Ironically, many robots run on Linux, but Microsoft’s had a change of heart over the years. It joined the Linux foundation in 2016 and has since become one of the leading contributors to GitHub. In 2016, for example, Microsoft had 16,419 contributors to open-source projects on GitHub, putting it a ahead of Facebook’s 15,682.
In fact, Microsoft was contributing to GitHub so often that it went out and purchased the world’s leading software development platform for $7.5 billion. At the time of the acquisition, GitHub had more than 28 million developers, which are now tied much closer to Microsoft’s development tools. ROS has some popular repositories on GitHub, which is another reason the ROS for Windows news makes sense.

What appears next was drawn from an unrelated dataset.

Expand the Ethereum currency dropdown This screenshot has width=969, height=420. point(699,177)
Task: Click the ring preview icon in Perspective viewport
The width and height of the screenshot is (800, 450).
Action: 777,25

Microsoft also partnered with Qualcomm in May 2018 to jointly create a vision AI developer kit. The device, which enables on-device inferencing for AI on the edge, runs on Qualcomm’s Vision Intelligence Platform for on-device edge AI/compute and takes advantage of Azure Machine Learning. Again, this is part of Microsoft’s plan to embrace the development community and make sure Azure is OS-agnostic and plays nicely with many different platforms.
Joining ROS-I Consortium
Microsoft also announced it’s joining the ROS-I Consortium, whose mission is to extend the advanced capabilities of ROS and robotics to manufacturing environments. Matt Robinson, Program Manager ROS-Industrial Consortium Americas, tells The Robot Report, some of ROS-I’s OEM partners have been calling for an official version of ROS for Windows.
“Anyone who has worked in a factory or industrial setting knows that most of the tools that run the operation run on Windows, or “boxes,” and a lot of the contemporary tools we use to set up robotic systems today also run on Windows.”
“So we see this as a real breakthrough to enable more rapid and broader acceptance. As the announcement details, there is still an understanding that Linux will be a part of the solution, and for specific applications may still be the solution, so working with Microsoft on this latest initiative has been a great experience, and we look forward to future collaborations relating to ROS applications running on Windows 10 IoT and leveraging Azure where it makes sense.”